EXERCISE: In the entries from the line containing "Click the Measure logo in the top bar" through the line containing "Action: [489, 583]", replace "Open" with "Launch" and leave everything else unchanged. Return only those lines.

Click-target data
Begin
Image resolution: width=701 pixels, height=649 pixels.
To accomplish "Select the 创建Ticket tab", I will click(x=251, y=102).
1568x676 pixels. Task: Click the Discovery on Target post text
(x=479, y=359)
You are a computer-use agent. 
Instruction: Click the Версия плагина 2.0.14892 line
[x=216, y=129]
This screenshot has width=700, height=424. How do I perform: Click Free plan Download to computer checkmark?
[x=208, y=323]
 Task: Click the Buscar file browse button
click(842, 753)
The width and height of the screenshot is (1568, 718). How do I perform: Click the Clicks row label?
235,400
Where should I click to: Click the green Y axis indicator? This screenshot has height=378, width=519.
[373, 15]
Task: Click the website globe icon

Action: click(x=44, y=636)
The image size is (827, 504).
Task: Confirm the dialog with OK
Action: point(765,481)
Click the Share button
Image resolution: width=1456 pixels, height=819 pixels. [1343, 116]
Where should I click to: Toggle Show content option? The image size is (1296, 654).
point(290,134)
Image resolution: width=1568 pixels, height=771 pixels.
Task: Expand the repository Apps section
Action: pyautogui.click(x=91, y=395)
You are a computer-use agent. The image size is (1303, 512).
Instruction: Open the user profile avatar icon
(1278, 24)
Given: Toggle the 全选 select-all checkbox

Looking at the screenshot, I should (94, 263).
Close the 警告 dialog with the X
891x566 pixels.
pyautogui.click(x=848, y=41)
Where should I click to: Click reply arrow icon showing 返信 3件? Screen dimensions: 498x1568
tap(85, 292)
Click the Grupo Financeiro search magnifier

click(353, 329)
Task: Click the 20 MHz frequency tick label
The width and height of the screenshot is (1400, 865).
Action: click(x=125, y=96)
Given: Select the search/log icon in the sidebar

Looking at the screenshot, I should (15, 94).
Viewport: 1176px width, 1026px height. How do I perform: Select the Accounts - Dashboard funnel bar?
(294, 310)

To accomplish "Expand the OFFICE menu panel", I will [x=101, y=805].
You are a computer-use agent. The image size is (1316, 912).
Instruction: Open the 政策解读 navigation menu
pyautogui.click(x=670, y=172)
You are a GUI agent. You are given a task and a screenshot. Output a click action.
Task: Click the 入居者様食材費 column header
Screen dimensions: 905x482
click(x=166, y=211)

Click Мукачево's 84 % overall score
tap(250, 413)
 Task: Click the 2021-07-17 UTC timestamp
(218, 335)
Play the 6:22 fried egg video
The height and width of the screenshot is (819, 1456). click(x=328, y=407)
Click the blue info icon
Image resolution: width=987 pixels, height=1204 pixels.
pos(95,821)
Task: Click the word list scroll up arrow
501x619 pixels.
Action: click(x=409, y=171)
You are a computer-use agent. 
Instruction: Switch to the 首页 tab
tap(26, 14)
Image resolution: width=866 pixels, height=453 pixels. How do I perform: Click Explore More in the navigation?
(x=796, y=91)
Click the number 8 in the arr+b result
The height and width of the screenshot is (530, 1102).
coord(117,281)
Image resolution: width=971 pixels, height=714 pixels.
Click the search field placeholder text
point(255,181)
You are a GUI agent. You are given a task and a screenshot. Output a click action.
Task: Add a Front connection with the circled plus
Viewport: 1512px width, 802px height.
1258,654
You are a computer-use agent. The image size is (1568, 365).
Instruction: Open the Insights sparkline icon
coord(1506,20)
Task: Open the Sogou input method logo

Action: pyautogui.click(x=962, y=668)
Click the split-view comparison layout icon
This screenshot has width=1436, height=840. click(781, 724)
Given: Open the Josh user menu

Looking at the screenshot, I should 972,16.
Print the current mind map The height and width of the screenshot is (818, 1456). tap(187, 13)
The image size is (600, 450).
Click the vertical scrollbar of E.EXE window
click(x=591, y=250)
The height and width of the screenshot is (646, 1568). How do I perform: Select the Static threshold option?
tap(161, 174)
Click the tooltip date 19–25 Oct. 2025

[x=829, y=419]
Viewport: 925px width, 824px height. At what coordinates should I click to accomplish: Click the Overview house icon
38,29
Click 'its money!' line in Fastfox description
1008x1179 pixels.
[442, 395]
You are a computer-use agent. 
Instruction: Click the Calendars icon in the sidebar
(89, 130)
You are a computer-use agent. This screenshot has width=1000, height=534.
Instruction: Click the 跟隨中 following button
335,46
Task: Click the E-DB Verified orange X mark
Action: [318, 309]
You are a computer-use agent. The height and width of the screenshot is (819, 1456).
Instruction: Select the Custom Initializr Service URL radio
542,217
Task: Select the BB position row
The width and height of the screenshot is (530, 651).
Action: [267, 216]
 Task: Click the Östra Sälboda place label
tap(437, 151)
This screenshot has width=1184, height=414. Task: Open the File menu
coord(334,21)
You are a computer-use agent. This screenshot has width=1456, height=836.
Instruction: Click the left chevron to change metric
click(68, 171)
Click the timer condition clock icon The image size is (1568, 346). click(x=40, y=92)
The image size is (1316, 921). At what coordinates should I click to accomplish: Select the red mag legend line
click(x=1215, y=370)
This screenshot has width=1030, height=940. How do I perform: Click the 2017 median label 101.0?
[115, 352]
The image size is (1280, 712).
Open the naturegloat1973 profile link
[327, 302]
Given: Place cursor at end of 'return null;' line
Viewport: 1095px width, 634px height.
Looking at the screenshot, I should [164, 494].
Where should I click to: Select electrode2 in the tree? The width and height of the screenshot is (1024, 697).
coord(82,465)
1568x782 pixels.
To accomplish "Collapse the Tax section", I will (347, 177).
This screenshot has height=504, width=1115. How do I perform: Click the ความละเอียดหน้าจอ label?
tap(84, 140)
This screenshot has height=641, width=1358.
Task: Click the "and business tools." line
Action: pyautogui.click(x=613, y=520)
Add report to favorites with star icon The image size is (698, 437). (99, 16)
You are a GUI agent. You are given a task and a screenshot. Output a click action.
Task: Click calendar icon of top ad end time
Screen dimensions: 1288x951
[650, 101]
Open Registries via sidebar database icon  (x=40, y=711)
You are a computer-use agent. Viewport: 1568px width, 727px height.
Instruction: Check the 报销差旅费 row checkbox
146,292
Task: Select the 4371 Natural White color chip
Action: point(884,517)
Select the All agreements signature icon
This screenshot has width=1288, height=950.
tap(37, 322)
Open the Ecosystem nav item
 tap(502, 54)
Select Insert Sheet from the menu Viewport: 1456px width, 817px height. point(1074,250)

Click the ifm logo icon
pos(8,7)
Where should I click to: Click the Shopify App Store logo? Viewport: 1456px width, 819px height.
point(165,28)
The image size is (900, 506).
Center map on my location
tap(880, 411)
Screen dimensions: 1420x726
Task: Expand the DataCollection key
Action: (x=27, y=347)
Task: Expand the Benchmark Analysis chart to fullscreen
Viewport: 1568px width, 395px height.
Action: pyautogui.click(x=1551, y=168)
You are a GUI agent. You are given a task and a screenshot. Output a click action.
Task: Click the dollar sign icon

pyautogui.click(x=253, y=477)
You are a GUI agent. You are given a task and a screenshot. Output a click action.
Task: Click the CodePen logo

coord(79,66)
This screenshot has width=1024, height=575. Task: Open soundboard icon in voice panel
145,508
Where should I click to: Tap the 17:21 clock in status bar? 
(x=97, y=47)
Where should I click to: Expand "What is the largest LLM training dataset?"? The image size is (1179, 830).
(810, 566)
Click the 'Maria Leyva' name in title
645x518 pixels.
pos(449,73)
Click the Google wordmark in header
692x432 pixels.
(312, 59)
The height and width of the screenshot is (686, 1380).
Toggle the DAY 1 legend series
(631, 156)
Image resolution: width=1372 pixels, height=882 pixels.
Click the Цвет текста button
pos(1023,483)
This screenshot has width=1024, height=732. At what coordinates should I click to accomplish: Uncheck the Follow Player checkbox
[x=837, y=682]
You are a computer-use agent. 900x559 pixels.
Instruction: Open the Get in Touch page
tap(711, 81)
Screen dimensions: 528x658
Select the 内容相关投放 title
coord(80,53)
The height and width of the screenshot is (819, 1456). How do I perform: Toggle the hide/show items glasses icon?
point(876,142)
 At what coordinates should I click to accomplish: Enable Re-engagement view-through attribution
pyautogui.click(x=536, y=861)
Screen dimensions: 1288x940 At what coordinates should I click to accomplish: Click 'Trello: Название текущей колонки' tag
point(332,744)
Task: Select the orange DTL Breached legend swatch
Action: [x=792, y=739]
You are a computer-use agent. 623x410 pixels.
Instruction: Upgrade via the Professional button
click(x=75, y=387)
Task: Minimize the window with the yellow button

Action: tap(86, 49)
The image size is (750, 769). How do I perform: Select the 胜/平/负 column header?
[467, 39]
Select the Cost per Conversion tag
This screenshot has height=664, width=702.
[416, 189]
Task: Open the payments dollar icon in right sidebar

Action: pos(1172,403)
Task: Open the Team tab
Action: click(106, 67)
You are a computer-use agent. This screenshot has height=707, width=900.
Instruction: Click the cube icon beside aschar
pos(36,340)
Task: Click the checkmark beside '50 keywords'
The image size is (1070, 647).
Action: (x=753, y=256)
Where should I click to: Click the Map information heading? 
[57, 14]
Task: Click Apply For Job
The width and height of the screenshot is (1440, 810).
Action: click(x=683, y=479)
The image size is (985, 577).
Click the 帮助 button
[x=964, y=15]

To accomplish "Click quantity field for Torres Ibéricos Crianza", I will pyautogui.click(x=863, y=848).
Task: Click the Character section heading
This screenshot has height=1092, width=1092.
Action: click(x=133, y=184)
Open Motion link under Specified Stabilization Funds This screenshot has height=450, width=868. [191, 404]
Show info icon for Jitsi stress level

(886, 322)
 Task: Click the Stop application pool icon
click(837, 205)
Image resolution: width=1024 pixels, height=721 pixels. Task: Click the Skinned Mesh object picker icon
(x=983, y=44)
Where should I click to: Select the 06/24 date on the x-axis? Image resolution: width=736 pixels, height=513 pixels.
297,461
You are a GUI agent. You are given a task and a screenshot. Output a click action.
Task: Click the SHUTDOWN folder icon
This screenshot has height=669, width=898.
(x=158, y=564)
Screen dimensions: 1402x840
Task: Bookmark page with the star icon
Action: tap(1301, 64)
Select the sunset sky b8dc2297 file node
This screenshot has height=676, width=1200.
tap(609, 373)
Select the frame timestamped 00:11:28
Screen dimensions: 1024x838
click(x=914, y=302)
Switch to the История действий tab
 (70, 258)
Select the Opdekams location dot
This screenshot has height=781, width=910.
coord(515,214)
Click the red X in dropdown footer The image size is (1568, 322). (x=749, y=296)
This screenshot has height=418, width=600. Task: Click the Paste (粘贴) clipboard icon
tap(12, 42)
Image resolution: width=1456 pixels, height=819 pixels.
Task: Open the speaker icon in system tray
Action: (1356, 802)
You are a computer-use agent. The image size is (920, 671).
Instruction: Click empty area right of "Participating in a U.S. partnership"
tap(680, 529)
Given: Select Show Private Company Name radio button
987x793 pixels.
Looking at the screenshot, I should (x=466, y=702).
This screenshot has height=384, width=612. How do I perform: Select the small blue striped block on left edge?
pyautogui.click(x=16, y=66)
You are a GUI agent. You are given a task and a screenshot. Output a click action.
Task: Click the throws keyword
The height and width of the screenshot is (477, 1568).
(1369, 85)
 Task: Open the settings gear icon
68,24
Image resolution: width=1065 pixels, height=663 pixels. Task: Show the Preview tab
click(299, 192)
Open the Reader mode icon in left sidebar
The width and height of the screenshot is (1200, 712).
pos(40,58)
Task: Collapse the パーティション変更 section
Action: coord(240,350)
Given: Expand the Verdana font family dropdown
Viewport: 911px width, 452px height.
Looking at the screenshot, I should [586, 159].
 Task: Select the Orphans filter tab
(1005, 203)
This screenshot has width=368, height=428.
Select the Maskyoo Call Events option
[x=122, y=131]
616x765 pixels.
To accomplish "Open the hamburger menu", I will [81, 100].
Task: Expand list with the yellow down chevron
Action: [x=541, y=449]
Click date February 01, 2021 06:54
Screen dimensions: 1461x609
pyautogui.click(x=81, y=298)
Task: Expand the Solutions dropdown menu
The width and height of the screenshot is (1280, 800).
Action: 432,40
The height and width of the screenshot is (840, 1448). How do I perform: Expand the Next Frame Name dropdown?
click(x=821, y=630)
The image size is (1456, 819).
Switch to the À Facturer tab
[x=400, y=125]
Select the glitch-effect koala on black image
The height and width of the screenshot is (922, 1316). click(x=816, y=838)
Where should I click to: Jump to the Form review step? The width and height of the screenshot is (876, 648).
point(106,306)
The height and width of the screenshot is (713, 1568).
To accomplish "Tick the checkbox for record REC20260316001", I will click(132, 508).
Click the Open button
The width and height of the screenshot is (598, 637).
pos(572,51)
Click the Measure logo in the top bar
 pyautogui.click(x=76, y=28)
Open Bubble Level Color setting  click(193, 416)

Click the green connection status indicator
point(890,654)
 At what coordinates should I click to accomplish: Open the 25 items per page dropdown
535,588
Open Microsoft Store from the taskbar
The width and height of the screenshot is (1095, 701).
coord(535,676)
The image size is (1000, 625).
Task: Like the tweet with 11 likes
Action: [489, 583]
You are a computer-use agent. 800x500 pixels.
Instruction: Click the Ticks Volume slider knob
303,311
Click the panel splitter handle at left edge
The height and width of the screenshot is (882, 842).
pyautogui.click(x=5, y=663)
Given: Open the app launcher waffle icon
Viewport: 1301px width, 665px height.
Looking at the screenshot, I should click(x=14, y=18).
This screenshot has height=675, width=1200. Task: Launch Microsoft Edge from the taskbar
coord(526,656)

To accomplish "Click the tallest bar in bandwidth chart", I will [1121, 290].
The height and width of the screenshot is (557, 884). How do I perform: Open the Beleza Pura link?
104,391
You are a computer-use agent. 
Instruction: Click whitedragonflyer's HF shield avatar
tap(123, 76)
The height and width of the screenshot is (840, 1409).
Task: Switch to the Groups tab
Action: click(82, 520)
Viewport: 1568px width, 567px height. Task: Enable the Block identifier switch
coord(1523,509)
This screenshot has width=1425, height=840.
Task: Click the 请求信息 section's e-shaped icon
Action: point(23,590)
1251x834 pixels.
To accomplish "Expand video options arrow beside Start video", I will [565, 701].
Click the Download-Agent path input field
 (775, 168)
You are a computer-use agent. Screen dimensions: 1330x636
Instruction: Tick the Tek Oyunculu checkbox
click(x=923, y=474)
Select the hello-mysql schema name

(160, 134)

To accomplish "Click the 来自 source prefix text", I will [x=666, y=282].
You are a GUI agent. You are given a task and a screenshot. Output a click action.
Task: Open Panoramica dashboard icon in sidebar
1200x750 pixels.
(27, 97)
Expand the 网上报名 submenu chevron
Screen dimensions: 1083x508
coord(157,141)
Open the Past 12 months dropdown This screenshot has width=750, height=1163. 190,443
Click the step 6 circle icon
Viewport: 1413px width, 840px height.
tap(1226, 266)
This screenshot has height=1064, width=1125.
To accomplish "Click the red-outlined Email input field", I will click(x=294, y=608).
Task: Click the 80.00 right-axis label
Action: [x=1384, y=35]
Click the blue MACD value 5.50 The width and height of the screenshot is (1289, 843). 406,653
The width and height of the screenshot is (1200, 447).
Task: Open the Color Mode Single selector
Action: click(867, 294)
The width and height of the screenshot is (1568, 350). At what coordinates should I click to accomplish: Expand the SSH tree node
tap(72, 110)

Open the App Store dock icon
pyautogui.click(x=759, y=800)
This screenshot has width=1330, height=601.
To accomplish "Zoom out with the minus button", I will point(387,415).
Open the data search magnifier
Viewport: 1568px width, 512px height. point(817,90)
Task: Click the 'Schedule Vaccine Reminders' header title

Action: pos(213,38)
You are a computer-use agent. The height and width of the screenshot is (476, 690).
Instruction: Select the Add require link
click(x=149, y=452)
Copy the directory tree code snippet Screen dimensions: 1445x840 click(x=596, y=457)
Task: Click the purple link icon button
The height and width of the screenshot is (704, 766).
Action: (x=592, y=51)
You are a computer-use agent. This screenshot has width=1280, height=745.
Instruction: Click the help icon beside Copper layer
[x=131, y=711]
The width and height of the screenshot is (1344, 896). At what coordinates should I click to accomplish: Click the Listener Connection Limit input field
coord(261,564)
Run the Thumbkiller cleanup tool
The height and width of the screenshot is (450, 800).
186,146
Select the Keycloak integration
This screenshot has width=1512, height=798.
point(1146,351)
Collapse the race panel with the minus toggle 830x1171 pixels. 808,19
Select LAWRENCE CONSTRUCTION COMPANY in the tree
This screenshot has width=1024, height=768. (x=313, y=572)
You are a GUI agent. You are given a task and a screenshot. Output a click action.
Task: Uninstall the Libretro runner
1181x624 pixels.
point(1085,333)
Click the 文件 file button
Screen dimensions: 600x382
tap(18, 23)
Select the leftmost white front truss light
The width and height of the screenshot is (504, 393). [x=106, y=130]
End
FINISHED TASK:
Click the Measure logo in the top bar
 pyautogui.click(x=76, y=28)
Launch Bubble Level Color setting  click(193, 416)

Click the green connection status indicator
point(890,654)
 At what coordinates should I click to accomplish: Launch the 25 items per page dropdown
535,588
Launch Microsoft Store from the taskbar
The width and height of the screenshot is (1095, 701).
coord(535,676)
The image size is (1000, 625).
Task: Like the tweet with 11 likes
Action: [489, 583]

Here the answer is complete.